TEXT EXTRACT
start
VMware's understanding of a pNIC (or: Physical Network Adapter) is whatever the hardware layer presents as network interface to the hypervisor.
Attention: On Cisco servers, the VIC is transparent to the hypervisor!
|VIC||Virtual interface card||Cisco||Cisco's family of pNICs with advanced capability, especially hardware virtualization.|
|vNIC||Virtual network interface card||Cisco||vNIC is the logical representation of network resources that can be consumed by the hypervisor. All configurable aspects of a network connection (MTU size, VLAN, bandwidth, QoS, physical buffer sizes, interupt throttling, etc.) are done in the vNIC definition. So the vNIC is the entity that shows up as a NIC in the hypervisor. Therefore, a Cisco vNIC is from a hypervisor point of view a pNIC.|
|VMware||If someone talks about a vNIC in a VMware context, they most likely refer to the NIC inside the VM. There is no distinct term for a NIC inside a VM, it is often referred to as Virtual Network Adapter or, in certain context, simply Network Adapter.|
VMware has two types of vSwitches: Standard vSwitch and vSphere Distributed Switch (or: VDS, less common: DVS, DvSwitch). The difference between the two are more on administrative side: Standard vSwitches can be configured on standalone ESXi hosts, whereas the use of vSphere Distributed Switches require a vCenter Server and unifies network configuration on multiple hosts. Some parameters (like MTU size) have to be configured on vSwitch level, while other parameters are defined per virtual port group.
end
WHAT THIS EXERCISE ASKS
a. Reproduce the passage on VMware and Cisco network terms word for word, starting at "VMware's understanding of" and ending at "to the hypervisor!".
b. Carry on the passage on VMware and Cisco network terms from the point where it stops.

MATERIAL SUPPLIED
start
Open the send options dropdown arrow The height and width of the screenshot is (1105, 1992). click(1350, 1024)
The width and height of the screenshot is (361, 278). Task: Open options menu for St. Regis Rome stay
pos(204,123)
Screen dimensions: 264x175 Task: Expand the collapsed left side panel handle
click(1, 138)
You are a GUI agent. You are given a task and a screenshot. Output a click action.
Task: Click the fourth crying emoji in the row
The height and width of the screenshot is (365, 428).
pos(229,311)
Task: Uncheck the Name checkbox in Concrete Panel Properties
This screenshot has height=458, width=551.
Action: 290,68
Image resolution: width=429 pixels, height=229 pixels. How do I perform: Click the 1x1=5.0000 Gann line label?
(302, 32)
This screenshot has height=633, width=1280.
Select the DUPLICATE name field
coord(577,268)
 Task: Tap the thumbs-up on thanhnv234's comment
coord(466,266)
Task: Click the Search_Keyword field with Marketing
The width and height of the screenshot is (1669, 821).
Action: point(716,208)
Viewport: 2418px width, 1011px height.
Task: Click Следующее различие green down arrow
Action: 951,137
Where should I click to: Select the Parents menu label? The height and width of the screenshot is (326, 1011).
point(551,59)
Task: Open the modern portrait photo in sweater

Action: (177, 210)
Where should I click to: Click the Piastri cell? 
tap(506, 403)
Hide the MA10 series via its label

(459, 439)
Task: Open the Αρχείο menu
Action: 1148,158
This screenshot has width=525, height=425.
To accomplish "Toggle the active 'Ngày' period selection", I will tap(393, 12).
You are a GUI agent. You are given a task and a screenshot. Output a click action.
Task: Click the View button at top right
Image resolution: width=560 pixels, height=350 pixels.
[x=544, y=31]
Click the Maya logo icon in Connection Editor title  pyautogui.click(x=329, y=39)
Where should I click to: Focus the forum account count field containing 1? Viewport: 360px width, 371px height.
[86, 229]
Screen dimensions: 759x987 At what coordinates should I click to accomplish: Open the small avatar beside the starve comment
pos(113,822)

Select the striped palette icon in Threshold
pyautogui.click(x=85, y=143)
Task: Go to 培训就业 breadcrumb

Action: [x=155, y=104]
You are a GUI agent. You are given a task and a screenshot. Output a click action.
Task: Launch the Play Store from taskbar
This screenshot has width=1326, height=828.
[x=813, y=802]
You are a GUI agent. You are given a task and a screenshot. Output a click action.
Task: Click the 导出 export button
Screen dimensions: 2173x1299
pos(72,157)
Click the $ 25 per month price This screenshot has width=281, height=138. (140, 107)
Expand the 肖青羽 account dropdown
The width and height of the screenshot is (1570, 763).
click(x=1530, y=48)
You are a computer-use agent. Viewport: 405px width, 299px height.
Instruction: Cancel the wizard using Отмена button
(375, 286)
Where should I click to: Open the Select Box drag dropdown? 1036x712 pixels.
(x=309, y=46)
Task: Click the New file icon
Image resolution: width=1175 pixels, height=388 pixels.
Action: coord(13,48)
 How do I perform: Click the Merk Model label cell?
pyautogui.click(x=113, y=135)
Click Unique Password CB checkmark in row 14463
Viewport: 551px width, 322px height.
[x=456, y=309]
end
ANSWERS GIVEN
a.
VMware's understanding of a pNIC (or: Physical Network Adapter) is whatever the hardware layer presents as network interface to the hypervisor.
Attention: On Cisco servers, the VIC is transparent to the hypervisor!

b.
|-||Virtual Port Group||VMware||A virtual port group (or: virtual machine port group, port group) defines the configuration of a group of virtual network ports where virtual machines can connect their virtual network adapters to. Most importantly, the VLAN configuration is done on virtual port group level.|
|vmknic||VM kernel NIC||VMware||The vmknic is a network adapter of the ESXi host. It is used to give the ESXi host one or more IP addresses for management traffic, vMotion, Fault Tolerance, vSphere HA and so on. The vmknic connects to a vSwitch but is not part of a virtual port group.|
|vmnic||Physical NIC / uplink||VMware||Like already mentioned, the hypervisor sees the Cisco vNICs as physical network interfaces. The ESX's naming convention for physical NICs is "vmnic" followed by a sequential number. The vmnics are the uplinks for vSwitches. Every vSwitch needs of course at least one uplink to communicate to the external network (an internal vSwitch with no uplinks is also possible, though).|
General Network Recommendations
For the internal zone, storage zone and virtualization-related networks, it is recommended to configure jumbo frames end-to-end.
There is technically no difference between standard vSwitches and distributed vSwitches. The only technical difference would be if you intend to use LACP (port channel), because this configuration is only possible with distributed vSwitches. Be aware that LACP on ESXi hosts is not possible on UCS B-series and managed C-series.
On an ESXi host, it is recommended to configure all vNICs with MTU 9000 and trunk mode (respectively allowing all necessary VLANs on it). The actual MTU size and VLAN of the specific network interface, whether it is on the ESXi host level or inside a VM, is defined later on the virtualization layer itself.
Regarding the network adapter placement, the devices might show up in an unexpected order. In order to align vNIC and vmnic enumeration, apply vNIC Placement Policy according to the UCS Manager Server Management Guide and follow VMware KB 2091560 and KB 2019871.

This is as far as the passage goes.